§ EXERCISE INSTRUCTIONS
Starting from the first line below, count the lines carrying the string "Given" and answer with the count by itself.

§ DATA RECORDS
• • • • •

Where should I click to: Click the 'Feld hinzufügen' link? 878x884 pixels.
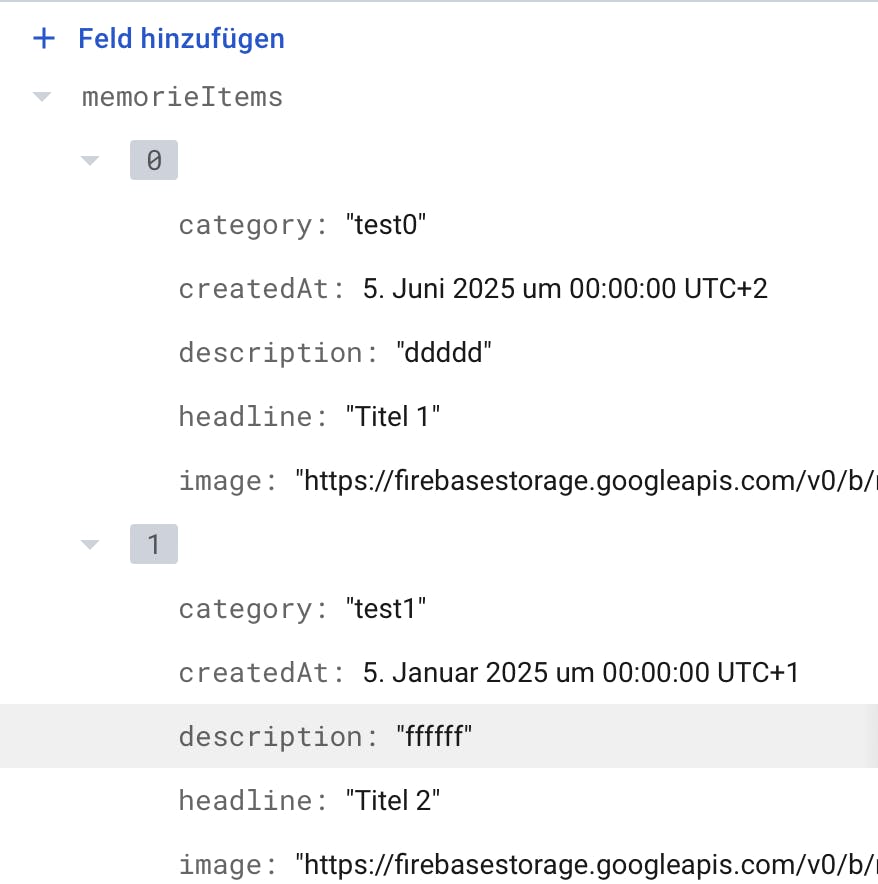pos(181,39)
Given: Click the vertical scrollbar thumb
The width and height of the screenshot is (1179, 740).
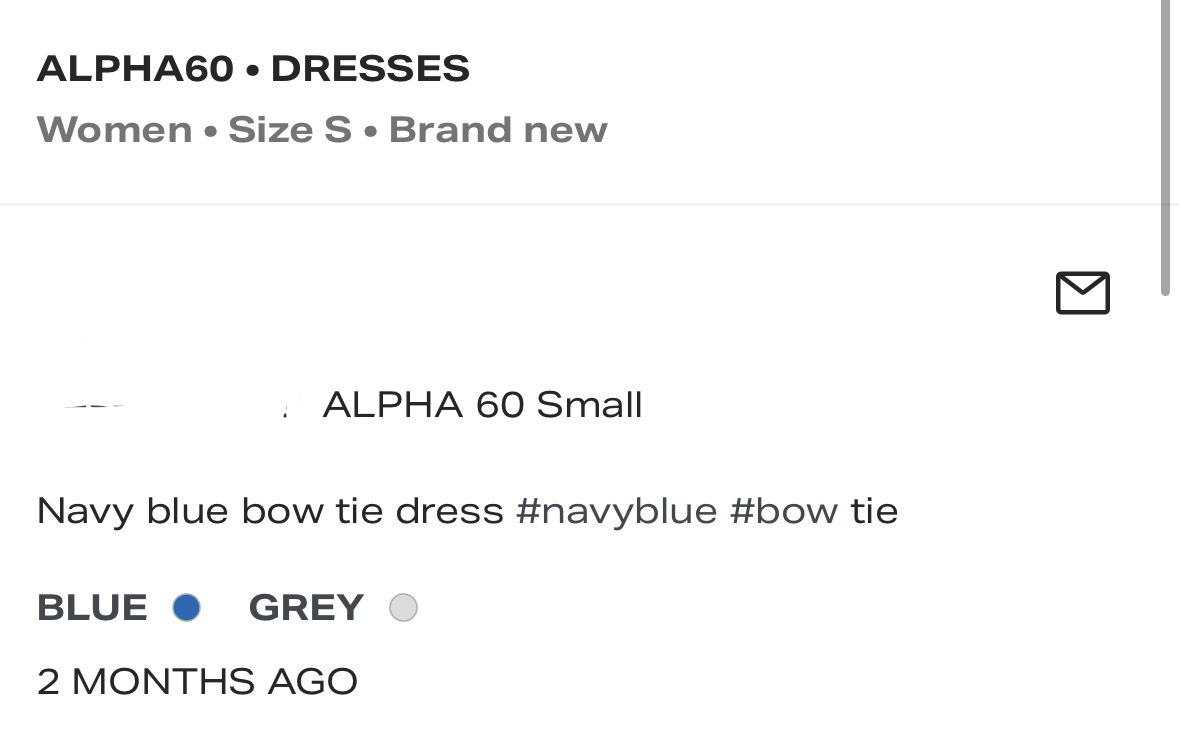Looking at the screenshot, I should coord(1165,150).
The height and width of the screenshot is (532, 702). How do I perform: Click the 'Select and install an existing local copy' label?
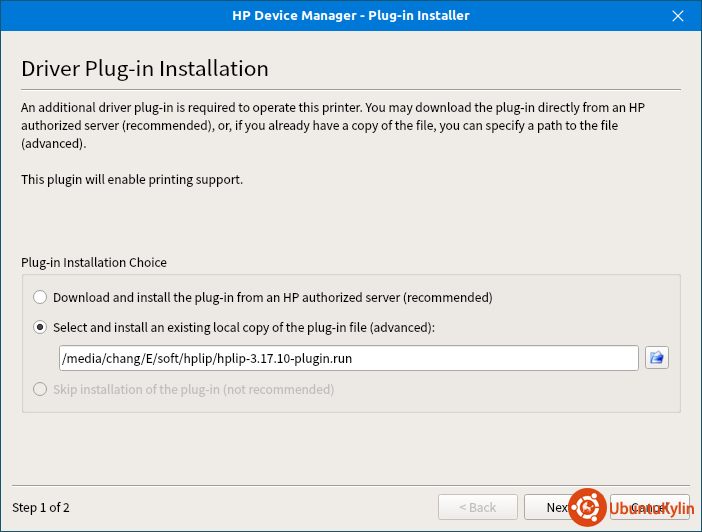[244, 327]
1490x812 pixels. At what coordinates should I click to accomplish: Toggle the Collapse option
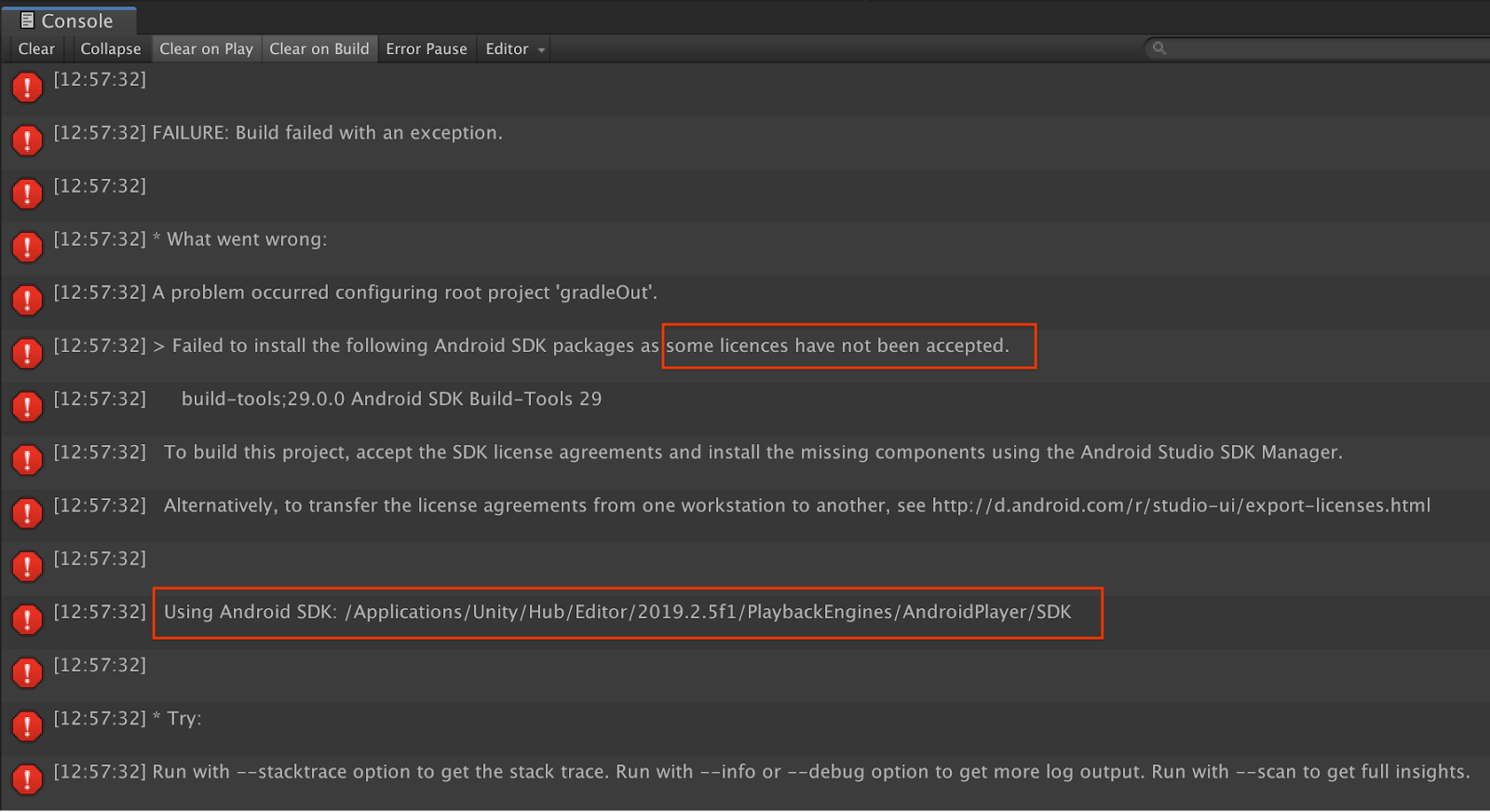pyautogui.click(x=110, y=48)
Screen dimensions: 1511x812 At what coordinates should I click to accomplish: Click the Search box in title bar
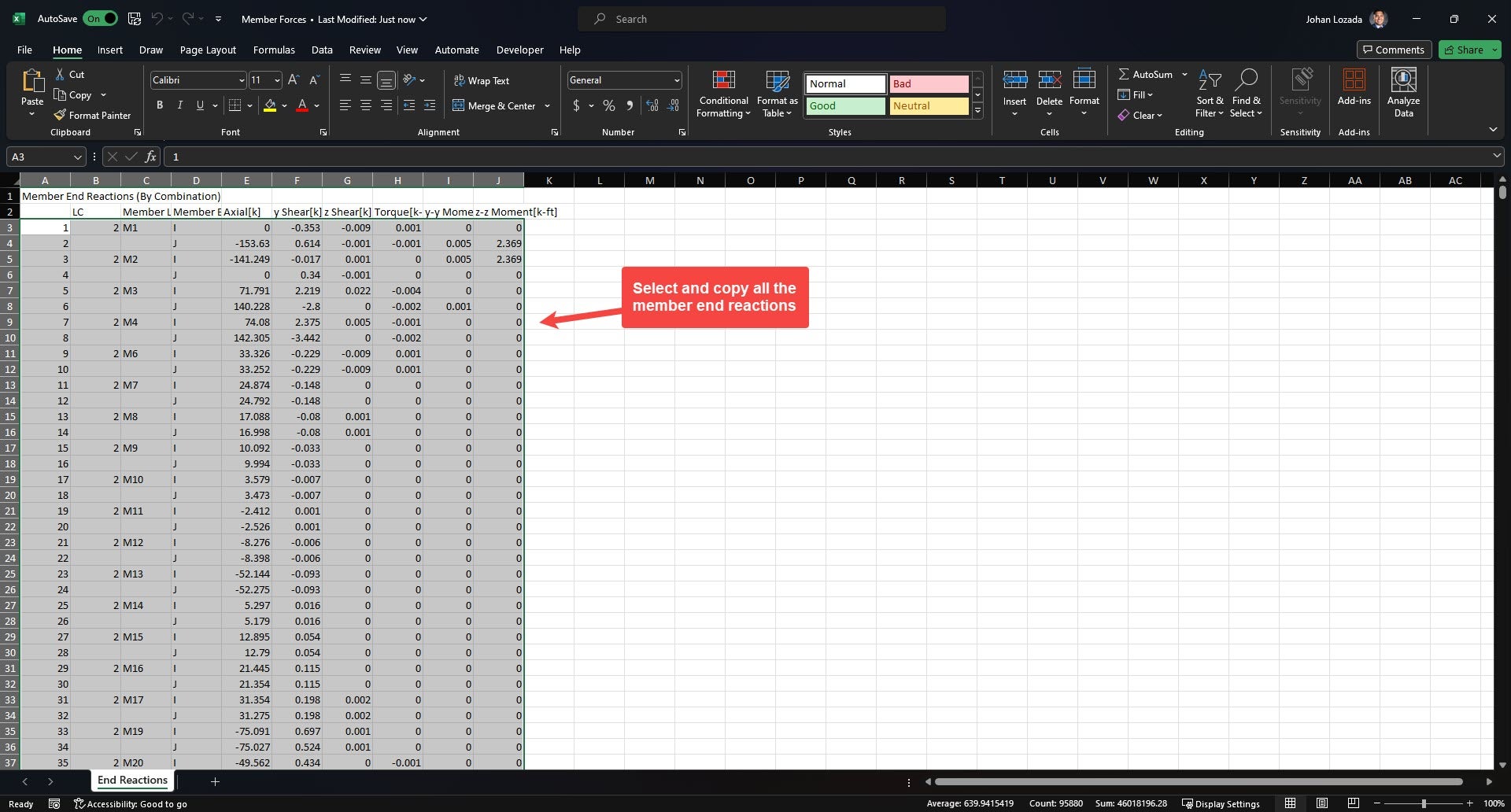pyautogui.click(x=762, y=19)
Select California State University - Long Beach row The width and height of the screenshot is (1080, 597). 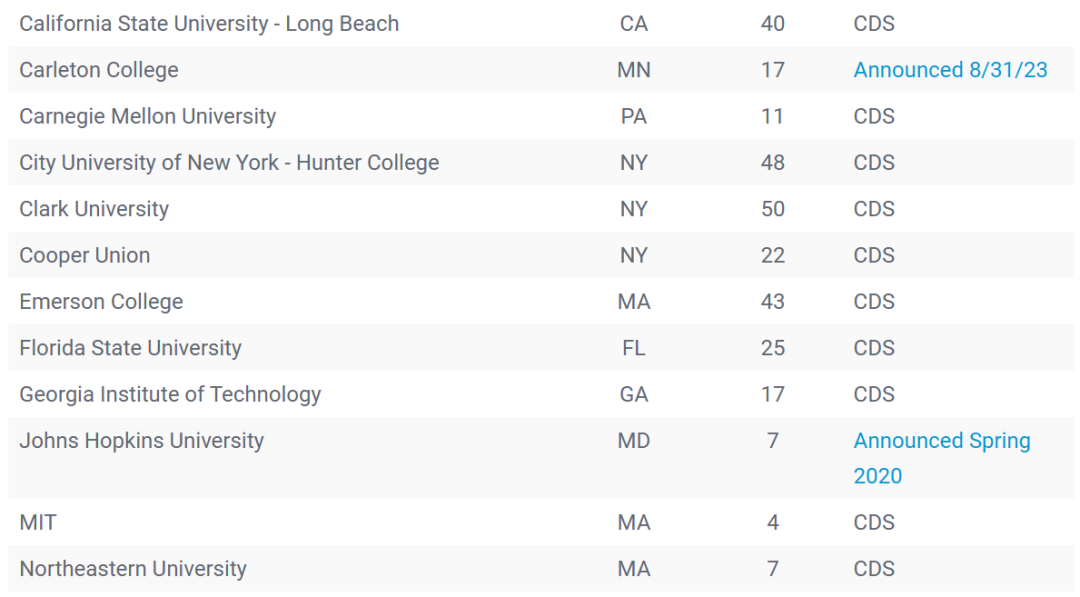click(x=541, y=23)
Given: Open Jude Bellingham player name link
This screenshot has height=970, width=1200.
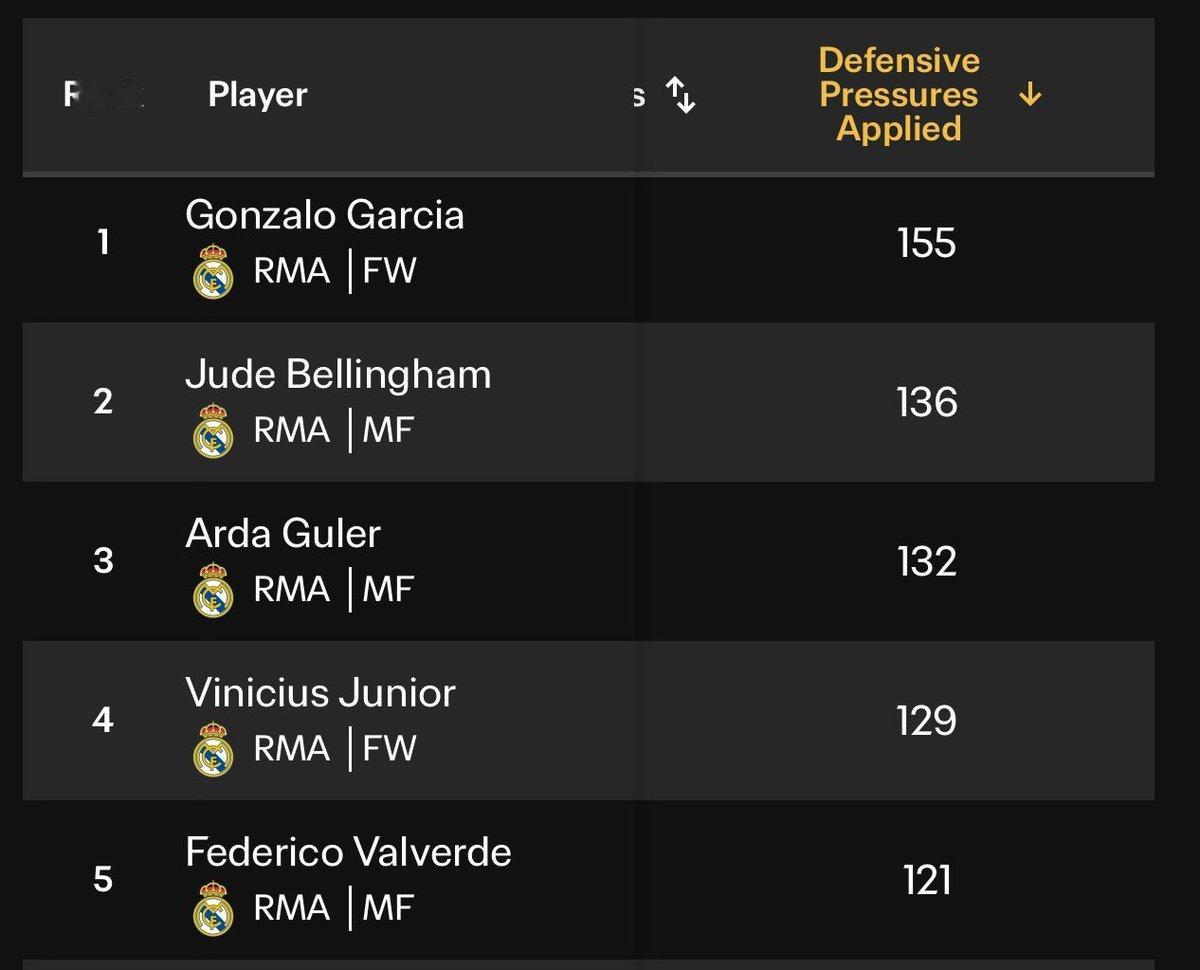Looking at the screenshot, I should coord(338,375).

• • • • •

§ EXERCISE OUTPUT
2